Notice islice was necessary to pick just a piece from the sequence. The generator itself can be accessed indefinitely.

This code uses a list comprehension in the end, another great Python feature, that is closely related to generator expressions, which are just like list comprehensions, except they are written with parenthesis instead of square brackets, and they create a generator instead of a list. Therefore they are a way to make “lazy” transformations to another list of values, for instance. List comprehensions and generators are they Python way to perform list filtering and mapping. And by using generators you can be sure you are always sparing memory, and only performing calculations when they are strictly necessary, so that tends to make your code safer and faster. Compare it to filling you memory with large intermediary lists of values that are actually intermediary calculations and used only once, or never used at all sometimes.

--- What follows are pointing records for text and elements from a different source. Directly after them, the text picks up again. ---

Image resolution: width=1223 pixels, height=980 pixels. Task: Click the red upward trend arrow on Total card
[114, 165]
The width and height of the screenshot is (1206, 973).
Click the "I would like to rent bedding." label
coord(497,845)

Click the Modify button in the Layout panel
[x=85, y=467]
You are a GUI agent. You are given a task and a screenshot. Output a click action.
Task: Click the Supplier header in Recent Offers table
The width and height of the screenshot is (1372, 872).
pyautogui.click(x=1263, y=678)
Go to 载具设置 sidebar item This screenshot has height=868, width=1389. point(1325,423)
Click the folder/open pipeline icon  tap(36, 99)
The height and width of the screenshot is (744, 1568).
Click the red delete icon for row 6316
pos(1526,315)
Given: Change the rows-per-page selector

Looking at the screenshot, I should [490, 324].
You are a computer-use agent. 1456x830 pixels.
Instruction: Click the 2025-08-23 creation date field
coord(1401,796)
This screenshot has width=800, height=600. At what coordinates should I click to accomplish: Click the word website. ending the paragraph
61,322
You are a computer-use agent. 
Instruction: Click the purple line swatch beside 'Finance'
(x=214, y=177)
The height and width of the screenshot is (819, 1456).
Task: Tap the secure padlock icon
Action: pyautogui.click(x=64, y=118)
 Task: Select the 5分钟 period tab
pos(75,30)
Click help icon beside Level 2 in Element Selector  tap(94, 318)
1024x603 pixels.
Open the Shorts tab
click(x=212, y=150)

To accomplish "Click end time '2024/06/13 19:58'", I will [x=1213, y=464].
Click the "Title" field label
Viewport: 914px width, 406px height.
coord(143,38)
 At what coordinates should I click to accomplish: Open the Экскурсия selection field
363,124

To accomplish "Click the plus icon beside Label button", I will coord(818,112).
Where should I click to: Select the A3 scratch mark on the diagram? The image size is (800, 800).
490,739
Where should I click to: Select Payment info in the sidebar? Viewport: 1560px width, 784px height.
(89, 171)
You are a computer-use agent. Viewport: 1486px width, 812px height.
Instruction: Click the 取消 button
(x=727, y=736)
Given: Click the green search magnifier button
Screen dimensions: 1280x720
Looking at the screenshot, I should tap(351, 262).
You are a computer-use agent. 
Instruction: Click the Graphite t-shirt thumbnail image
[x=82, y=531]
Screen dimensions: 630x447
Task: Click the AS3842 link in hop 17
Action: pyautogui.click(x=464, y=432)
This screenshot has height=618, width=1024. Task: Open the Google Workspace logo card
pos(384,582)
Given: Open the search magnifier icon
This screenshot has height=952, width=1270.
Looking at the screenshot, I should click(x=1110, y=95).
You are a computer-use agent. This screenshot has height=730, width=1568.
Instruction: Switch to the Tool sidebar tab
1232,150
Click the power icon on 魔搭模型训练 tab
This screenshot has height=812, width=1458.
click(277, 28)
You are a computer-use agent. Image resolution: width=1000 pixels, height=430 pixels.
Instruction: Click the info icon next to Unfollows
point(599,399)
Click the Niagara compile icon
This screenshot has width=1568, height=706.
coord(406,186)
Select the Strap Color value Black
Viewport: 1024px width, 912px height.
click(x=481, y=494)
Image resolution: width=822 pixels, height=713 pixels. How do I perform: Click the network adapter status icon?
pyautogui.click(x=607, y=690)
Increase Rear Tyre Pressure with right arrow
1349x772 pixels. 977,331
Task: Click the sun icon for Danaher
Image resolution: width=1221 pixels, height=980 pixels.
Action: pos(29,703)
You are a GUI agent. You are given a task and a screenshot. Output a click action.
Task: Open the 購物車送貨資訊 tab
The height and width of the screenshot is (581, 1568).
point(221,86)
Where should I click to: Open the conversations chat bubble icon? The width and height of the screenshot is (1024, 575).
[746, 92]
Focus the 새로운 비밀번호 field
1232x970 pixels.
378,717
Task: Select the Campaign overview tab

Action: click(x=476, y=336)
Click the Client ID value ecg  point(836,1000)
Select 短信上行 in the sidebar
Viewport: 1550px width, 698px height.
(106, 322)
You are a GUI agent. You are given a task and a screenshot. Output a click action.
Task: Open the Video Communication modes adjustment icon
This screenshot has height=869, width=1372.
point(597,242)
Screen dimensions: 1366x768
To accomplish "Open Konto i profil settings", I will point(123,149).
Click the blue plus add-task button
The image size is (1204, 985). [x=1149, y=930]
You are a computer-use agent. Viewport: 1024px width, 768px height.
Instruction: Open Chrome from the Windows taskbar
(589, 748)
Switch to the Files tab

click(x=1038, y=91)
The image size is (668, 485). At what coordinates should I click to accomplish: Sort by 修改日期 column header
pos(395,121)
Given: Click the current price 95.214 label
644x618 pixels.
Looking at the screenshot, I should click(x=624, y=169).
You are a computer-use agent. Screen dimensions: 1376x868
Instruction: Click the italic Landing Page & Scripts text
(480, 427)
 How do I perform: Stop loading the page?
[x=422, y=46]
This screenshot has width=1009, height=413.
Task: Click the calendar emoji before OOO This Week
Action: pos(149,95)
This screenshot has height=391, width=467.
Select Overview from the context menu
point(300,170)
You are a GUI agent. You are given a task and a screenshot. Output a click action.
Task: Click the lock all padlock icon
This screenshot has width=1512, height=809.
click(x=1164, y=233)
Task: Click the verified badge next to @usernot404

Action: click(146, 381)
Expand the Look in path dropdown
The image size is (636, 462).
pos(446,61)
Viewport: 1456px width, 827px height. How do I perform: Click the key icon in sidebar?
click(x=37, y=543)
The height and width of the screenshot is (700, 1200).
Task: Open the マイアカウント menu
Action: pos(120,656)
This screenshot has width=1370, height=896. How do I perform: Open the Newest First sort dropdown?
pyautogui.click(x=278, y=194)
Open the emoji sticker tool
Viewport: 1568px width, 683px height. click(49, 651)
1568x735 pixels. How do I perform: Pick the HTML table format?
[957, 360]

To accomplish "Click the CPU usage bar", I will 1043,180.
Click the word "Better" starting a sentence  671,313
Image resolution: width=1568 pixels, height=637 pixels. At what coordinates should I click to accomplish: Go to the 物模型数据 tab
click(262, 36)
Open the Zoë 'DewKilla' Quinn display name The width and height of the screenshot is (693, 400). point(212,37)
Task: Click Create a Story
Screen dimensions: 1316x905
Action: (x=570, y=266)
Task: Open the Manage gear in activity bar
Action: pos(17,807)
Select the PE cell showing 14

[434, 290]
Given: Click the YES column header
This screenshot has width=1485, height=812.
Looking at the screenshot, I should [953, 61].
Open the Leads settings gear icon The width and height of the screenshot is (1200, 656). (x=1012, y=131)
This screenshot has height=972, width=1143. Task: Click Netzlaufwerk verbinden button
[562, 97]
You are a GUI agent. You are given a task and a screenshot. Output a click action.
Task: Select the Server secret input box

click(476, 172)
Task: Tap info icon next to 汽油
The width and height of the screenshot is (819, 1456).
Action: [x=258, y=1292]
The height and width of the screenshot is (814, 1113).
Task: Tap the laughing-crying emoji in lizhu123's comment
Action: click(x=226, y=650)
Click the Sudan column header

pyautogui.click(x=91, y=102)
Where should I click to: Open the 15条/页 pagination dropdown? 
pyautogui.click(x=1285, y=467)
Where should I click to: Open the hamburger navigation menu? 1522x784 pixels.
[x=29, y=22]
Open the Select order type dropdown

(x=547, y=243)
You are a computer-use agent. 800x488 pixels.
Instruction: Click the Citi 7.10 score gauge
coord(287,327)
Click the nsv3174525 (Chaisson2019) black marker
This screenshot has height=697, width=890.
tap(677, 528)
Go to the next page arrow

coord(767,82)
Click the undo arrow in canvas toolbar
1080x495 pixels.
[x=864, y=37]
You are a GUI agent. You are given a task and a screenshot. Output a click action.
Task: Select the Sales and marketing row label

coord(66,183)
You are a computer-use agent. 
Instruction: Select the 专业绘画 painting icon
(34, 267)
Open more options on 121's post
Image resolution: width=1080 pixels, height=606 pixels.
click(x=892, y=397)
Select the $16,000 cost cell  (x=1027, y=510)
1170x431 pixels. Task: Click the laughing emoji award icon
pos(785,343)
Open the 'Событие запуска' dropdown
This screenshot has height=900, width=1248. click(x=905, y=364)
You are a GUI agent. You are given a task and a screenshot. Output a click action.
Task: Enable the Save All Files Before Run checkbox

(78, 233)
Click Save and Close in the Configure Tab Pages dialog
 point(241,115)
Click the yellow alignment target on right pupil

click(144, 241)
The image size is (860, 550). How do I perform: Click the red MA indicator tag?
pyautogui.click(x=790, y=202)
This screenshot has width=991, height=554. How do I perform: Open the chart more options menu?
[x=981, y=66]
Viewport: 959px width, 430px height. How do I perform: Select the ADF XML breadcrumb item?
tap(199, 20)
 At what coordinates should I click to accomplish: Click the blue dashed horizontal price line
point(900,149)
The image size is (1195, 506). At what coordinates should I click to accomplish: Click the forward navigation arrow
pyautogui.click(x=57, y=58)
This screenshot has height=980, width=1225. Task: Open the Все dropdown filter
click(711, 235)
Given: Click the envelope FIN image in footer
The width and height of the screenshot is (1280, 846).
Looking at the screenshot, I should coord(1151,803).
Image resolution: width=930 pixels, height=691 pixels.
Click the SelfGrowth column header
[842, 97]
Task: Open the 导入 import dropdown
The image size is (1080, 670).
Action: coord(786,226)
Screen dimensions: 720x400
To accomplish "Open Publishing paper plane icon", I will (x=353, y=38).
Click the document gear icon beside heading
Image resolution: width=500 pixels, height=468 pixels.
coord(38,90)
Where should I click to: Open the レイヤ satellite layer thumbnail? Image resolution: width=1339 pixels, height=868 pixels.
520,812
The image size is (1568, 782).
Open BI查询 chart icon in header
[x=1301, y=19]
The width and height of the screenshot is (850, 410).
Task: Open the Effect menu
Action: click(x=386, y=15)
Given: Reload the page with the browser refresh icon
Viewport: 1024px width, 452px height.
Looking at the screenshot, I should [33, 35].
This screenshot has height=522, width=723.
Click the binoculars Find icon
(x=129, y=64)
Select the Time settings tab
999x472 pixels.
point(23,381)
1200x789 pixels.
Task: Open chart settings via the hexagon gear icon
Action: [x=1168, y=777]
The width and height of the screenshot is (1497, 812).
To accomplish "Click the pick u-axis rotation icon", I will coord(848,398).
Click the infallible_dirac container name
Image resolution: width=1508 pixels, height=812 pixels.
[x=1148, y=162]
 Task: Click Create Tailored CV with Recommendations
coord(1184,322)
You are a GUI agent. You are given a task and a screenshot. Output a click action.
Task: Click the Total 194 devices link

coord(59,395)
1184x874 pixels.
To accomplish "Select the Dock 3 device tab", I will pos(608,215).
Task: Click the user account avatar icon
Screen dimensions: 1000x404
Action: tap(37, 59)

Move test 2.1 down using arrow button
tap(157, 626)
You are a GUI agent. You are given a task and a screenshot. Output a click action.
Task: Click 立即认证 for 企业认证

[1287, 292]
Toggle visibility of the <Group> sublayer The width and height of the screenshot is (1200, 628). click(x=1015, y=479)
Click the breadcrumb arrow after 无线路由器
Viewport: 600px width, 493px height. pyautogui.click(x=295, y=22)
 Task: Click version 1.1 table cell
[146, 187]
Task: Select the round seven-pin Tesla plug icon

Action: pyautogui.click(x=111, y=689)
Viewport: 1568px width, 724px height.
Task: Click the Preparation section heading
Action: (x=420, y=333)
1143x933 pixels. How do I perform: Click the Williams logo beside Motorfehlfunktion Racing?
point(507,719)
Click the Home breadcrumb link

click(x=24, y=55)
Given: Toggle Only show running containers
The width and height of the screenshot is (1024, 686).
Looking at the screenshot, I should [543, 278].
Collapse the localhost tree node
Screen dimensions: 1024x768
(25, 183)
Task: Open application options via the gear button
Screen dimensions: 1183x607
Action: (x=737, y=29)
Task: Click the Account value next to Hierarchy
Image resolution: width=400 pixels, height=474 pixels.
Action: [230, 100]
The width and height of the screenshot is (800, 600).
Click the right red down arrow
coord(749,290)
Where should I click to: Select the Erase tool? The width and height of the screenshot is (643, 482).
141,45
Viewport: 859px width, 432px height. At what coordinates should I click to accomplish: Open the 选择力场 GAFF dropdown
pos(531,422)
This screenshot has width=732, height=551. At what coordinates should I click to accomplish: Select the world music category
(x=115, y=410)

(Fun story: while I was writing the code I accidentally ran it without islice. My machine hanged and Python was eventually killed. That was the list comprehension filling the memory. That’s why lazy generators are “safer”…)

Scala for-yield

When I started learning Scala, just the other week, I saw the `for-yield` expression and immediately associated it with generator expressions from Python. I thought I could just write my code using these expressions like they were Python generators. So I did a script to read a CSV file with data from a bunch of people, parsing each line, etc, and then calculating some aggregate statistics from this file.

I did the code, and it worked for a small 10 thousand rows input. It seemed fast and nice. Then I tried to run the code on the large file, with 3.6GB and 5.7 million rows, and to my surprise… I had a memory exhaustion failure!

I was shocked, and I figured out immediately that the for-yield expressions were not working as Python generators, and instead I was reading the whole file into memory first, to start transforming and calculating the aggregate statistics in a separate step, when what I wanted was to read the file line-by-line and update the statistics iteratively. Because I am not insane.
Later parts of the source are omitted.